_TASK OBJECTIVE_
The data should be duplicated exactly, with every word kept as it is.

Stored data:
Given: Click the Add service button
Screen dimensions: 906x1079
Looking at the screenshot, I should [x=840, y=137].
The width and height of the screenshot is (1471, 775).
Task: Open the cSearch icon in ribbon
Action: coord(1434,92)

_RESULT OF THIS TASK_
Given: Click the Add service button
Screen dimensions: 906x1079
Looking at the screenshot, I should [x=840, y=137].
The width and height of the screenshot is (1471, 775).
Task: Open the cSearch icon in ribbon
Action: coord(1434,92)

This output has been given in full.